Chile’s Forest and Park Service Seeks to Narrow Gender Gap in Protected Area Management

Consultant advises agency to boost women’s opportunities, economic empowerment, and involvement in conservation oversight

Chile’s Forest and Park Service Seeks to Narrow Gender Gap in Protected Area Management
Mireya Azócar, park ranger at Coyhaique National Reserve, is one of 48 full-time women park rangers who could benefit if the protected areas management agency implements the proposed gender inclusion policies.
Cristóbal Santa María

Like many countries, Chile has made strides toward gender equality in many sectors of its society but still has work to do, including in the conservation arena. Since 2002, Chile has made gender equality a cornerstone of its efforts to improve public resources management, yet significant gender gaps remain in the country’s job market, workplaces, political arena, and elsewhere.

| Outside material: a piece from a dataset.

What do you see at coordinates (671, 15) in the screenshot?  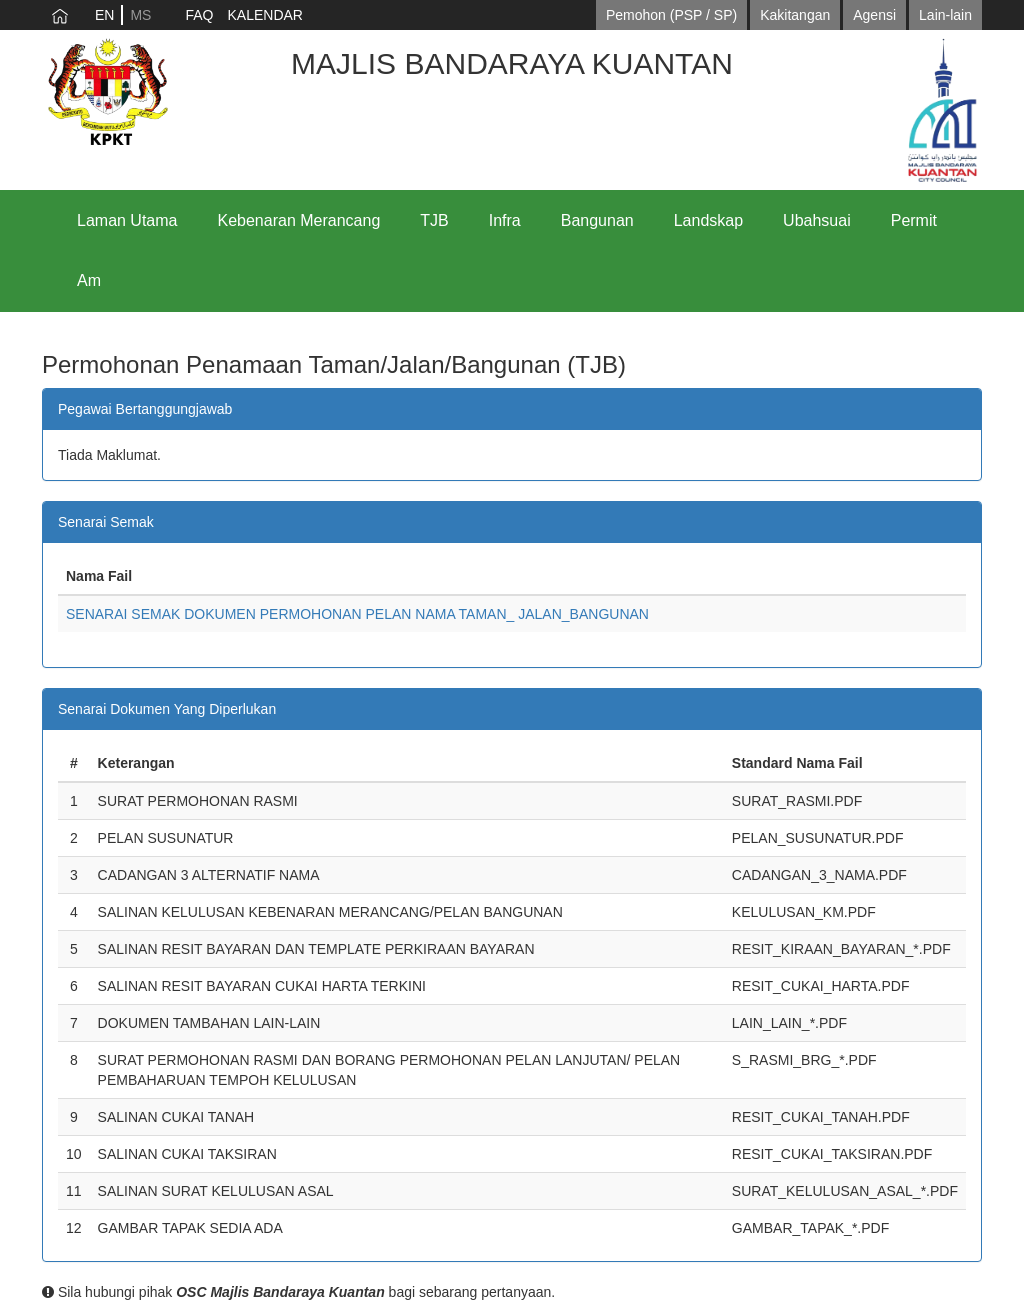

The United Nations Development Programme’s latest Human Development Index—which evaluates countries’ progress based on various factors—ranked Chile 43rd out of 189 countries, placing it in the top 25% in terms of development overall. But on gender equality measures in that same December 2020 study, Chile was 62nd.

Chile’s government has sought to root out inequities by making gender equality a key consideration in its policies over the past two decades. Likewise, various international organizations—such as the U.N., through its Convention on Biological Diversity, and the International Union for Conservation of Nature, through its Green List of Protected and Conserved Areas—have recognized and promoted women’s rights in relation to conservation and sustainability.

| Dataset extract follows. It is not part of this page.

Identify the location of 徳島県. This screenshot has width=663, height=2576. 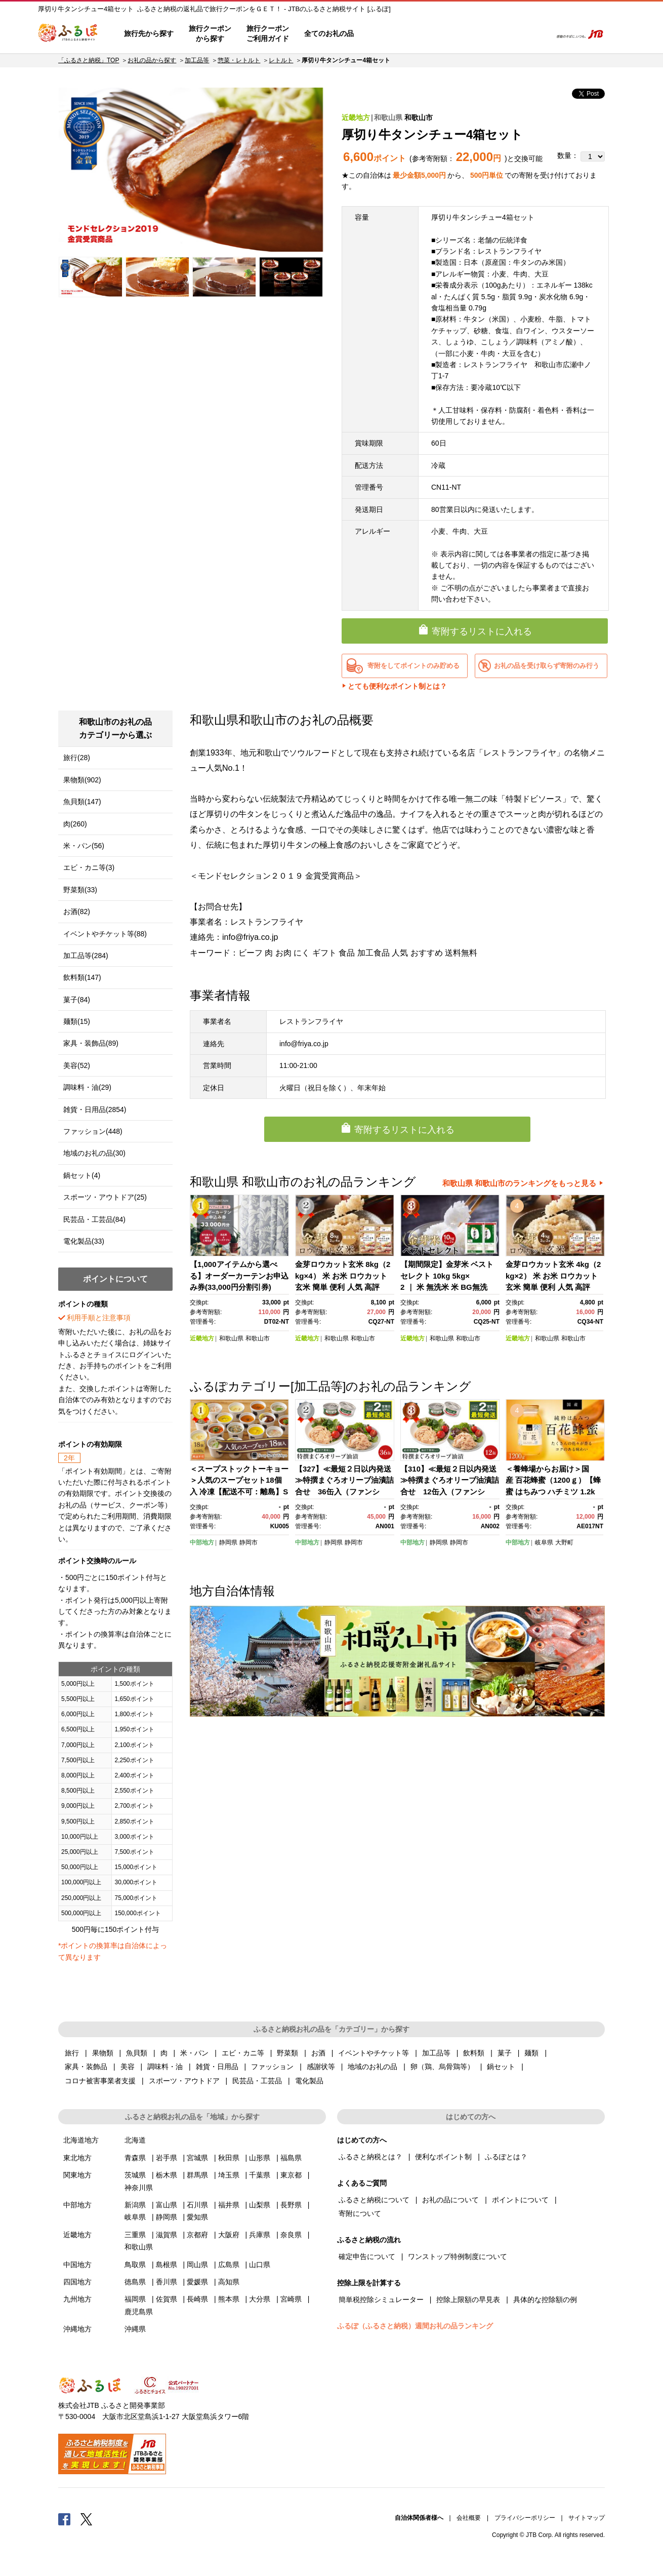
(135, 2282).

To aid in these efforts, The Pew Charitable Trusts helped Chile’s forest service and protected areas agency (CONAF) hire a consultancy to provide training and other resources to remove the barriers that have prevented many women from working in national parks, national reserves, and natural monuments; in management and planning work; and in decision-making bodies focused on conservation.

The consultancy, which began working on the project Feb. 1, recently presented CONAF with its findings and a gender equality “roadmap”—a set of proposals for incorporating gender equality into protected areas’ governance and management. If followed, these recommendations—which include recognizing women as sustainers of biodiversity and avoiding actions that are detrimental to women—will help raise the bar for Chile’s protected areas and CONAF. This would help prepare the country’s national parks, reserves, and monuments to adopt the highest conservation management standards, as defined by the IUCN Green List.

These latest efforts—along with the first Latin American meeting of female park rangers, being held online Sept. 28-30—present an important opportunity to help CONAF meet its goal of improving gender equality and to expand women’s role in conservation in Chile.

Maximiliano Sepúlveda works on The Pew Charitable Trusts’ Chilean Patagonia project.